Extracted material: Begin

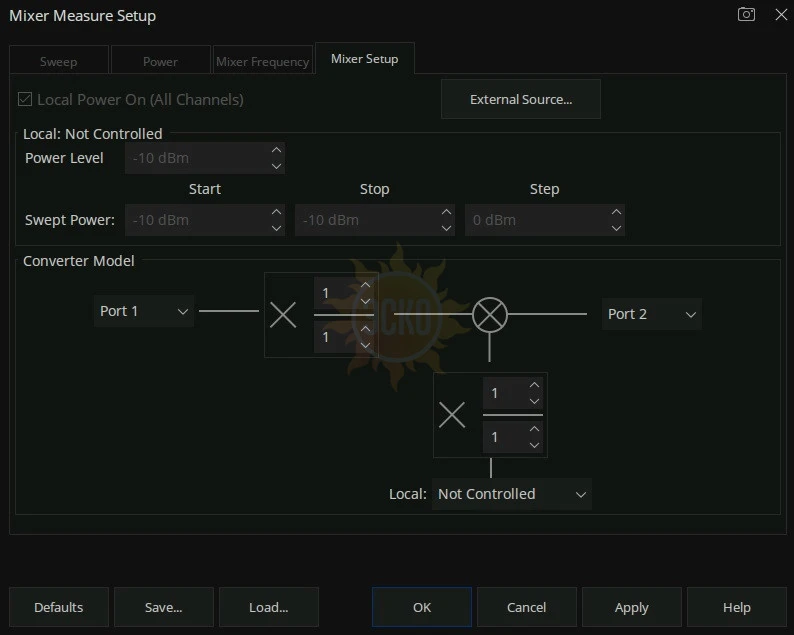This screenshot has width=794, height=635.
Task: Increase the Local multiplier numerator value
Action: click(x=534, y=386)
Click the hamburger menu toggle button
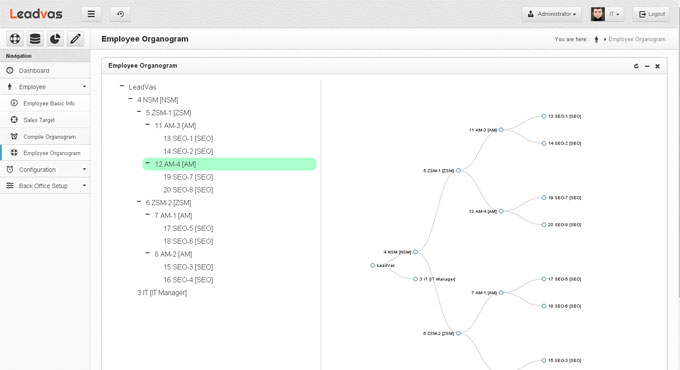The width and height of the screenshot is (680, 370). (x=91, y=14)
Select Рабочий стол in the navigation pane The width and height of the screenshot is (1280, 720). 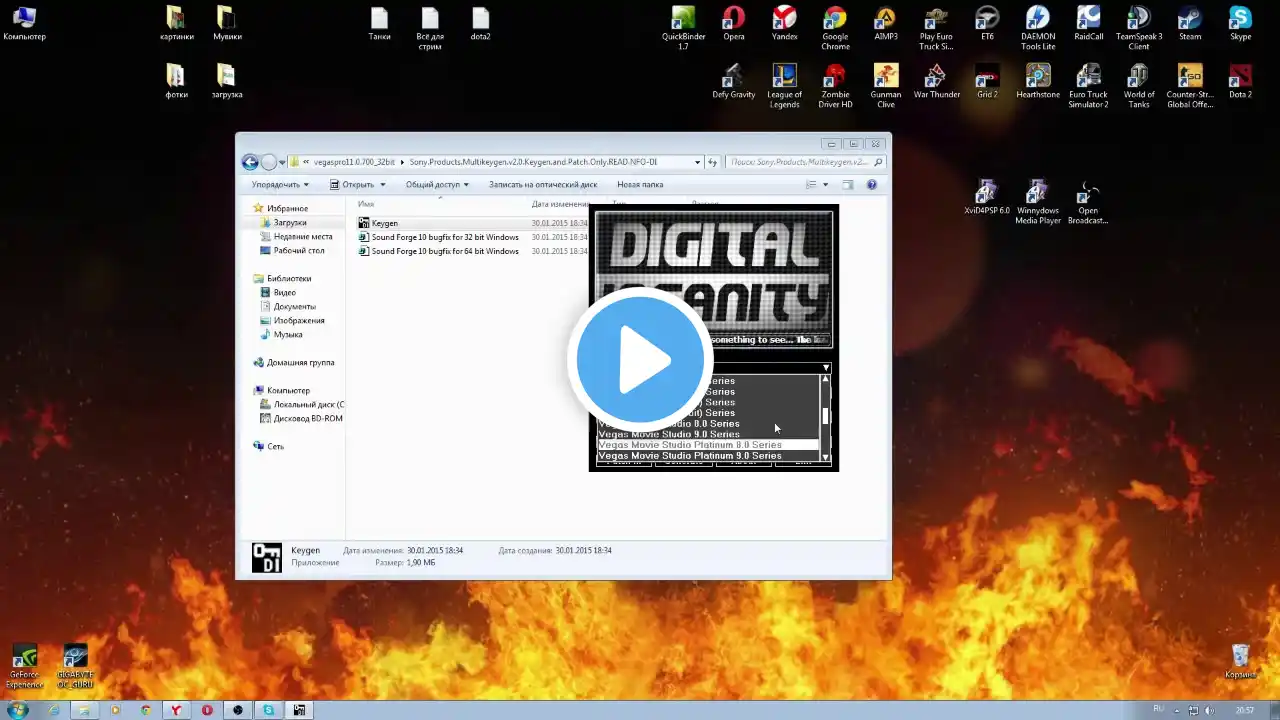298,251
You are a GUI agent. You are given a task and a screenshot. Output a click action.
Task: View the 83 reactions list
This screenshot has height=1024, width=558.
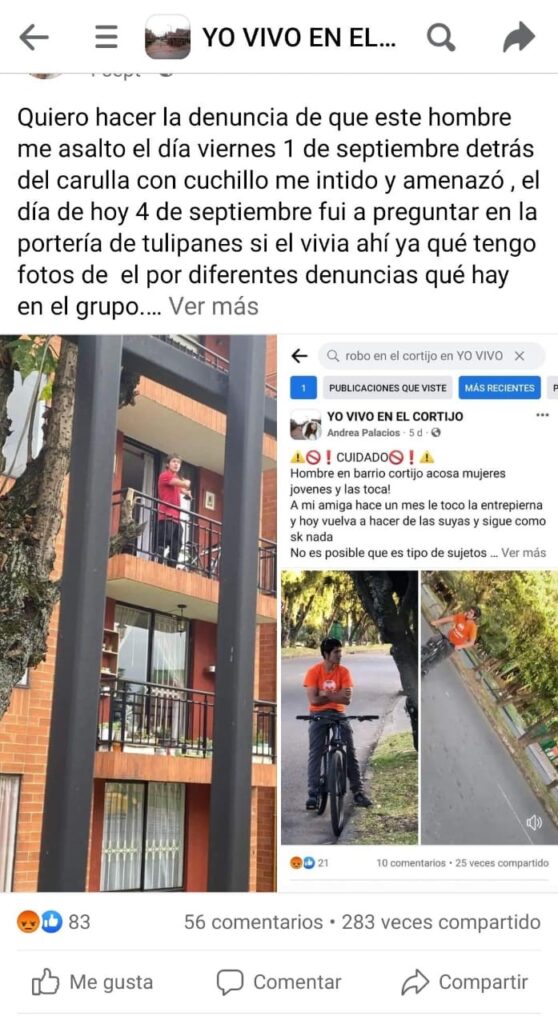coord(54,922)
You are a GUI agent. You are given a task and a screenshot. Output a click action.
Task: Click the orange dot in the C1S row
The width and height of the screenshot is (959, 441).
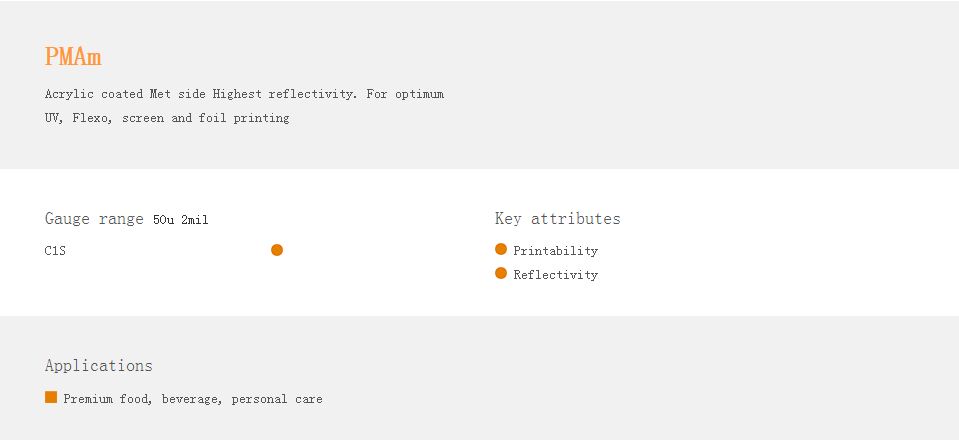(x=277, y=250)
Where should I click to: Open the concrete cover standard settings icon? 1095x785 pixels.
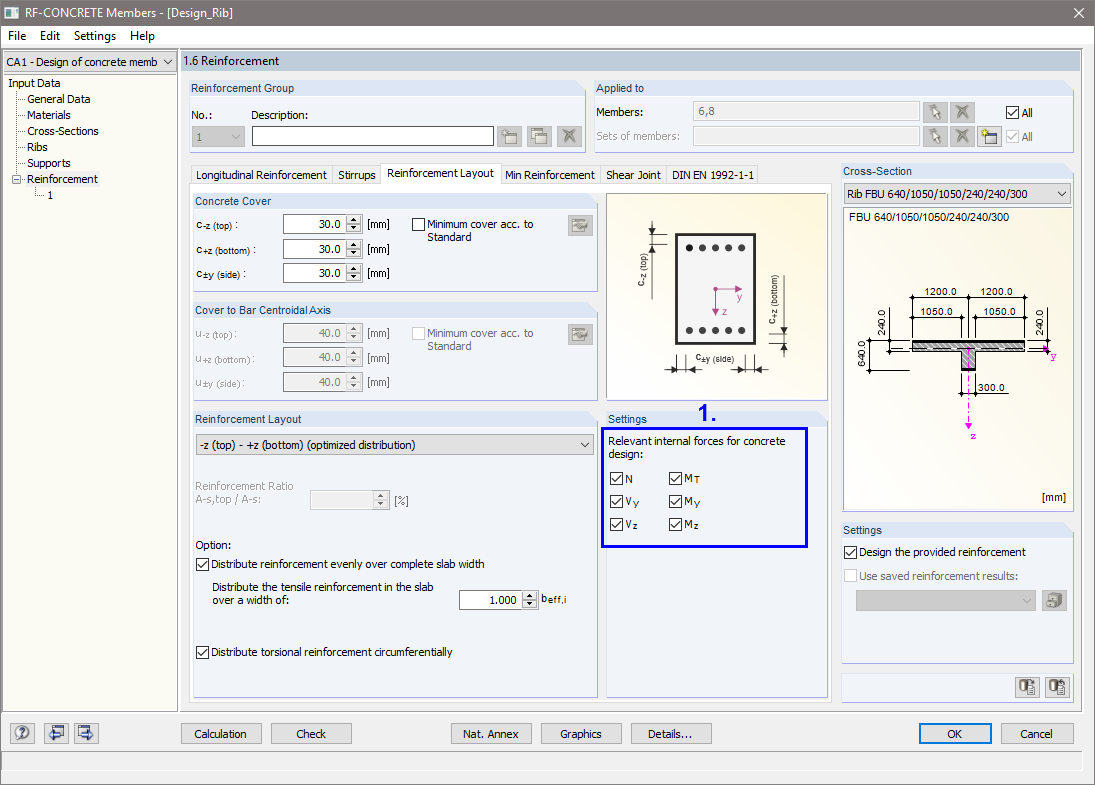point(580,225)
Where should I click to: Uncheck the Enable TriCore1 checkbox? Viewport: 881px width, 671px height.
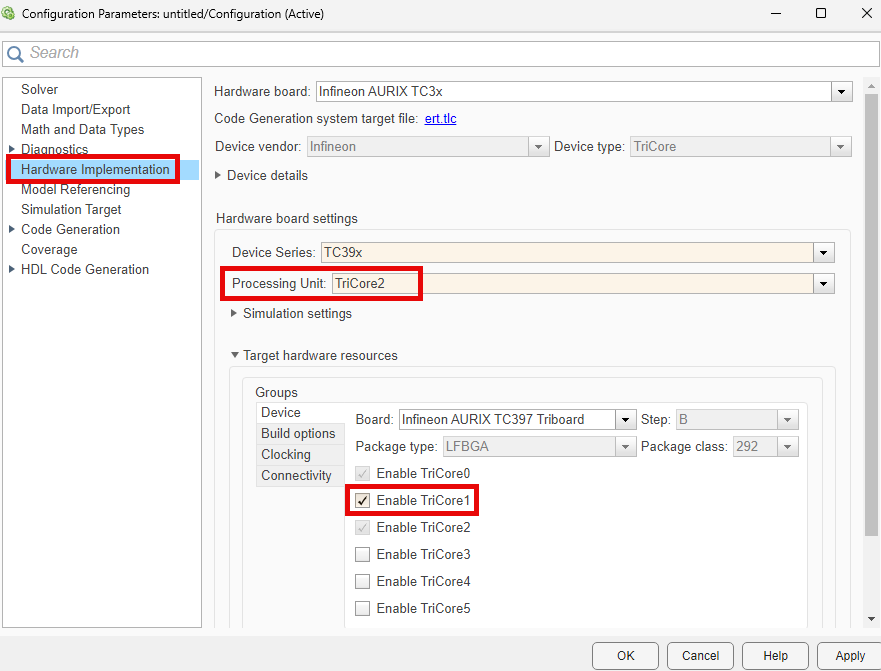pyautogui.click(x=362, y=500)

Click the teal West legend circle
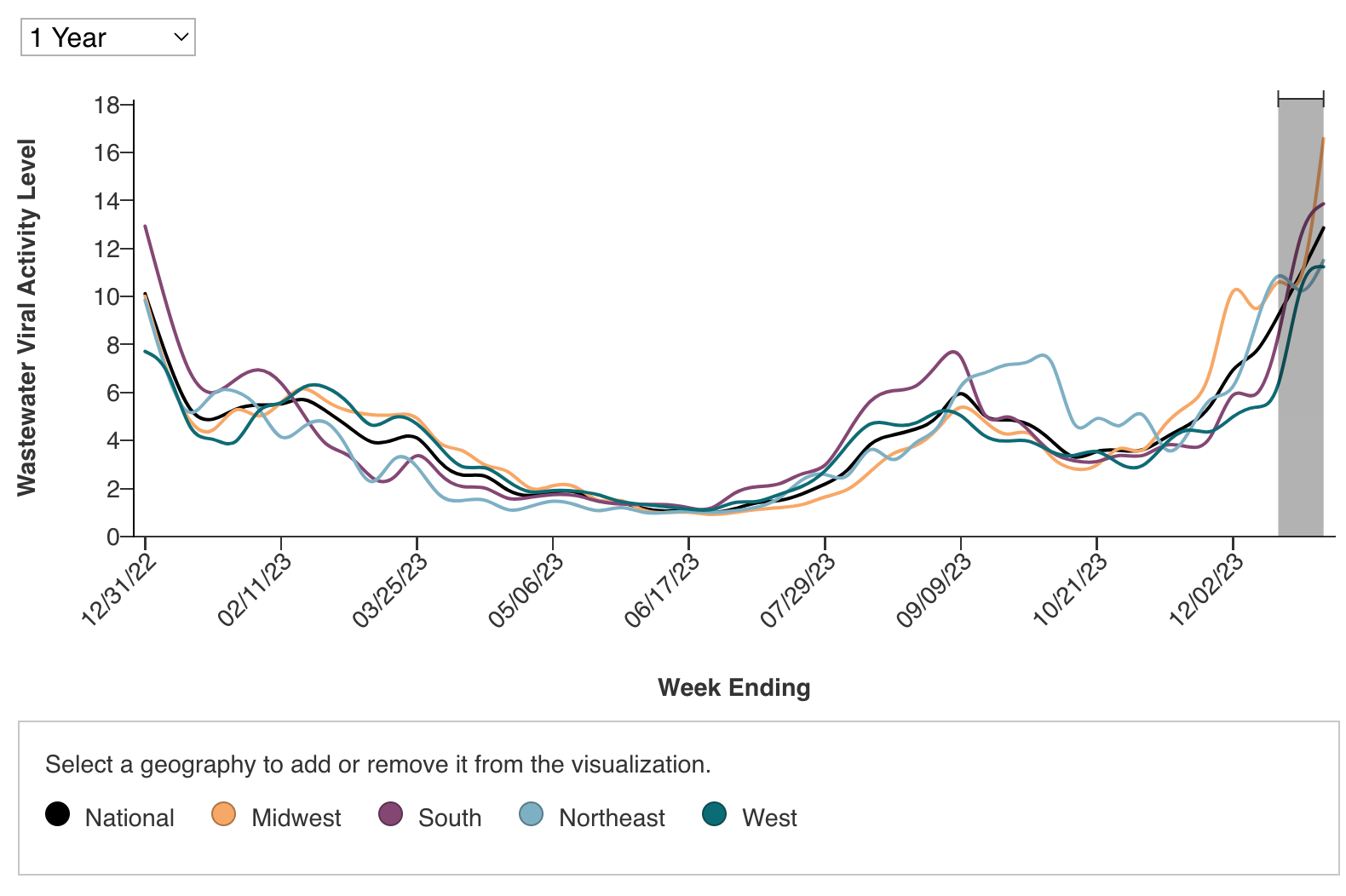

Extracted material: End

**Your task:** No pictures should appear in the copy. Reproduce exactly the lines from the line containing "Task: View the 83 reactions list" through the last line of the data, inclusive.

**Exercise output:**
Task: View the 83 reactions list
This screenshot has height=1024, width=558.
coord(54,922)
You are a GUI agent. You are given a task and a screenshot. Output a click action.
Task: Click the orange dot in the C1S row
The width and height of the screenshot is (959, 441).
(x=277, y=250)
Where should I click to: Open the concrete cover standard settings icon? 1095x785 pixels.
point(580,225)
Where should I click to: Uncheck the Enable TriCore1 checkbox? Viewport: 881px width, 671px height.
pyautogui.click(x=362, y=500)

Click the teal West legend circle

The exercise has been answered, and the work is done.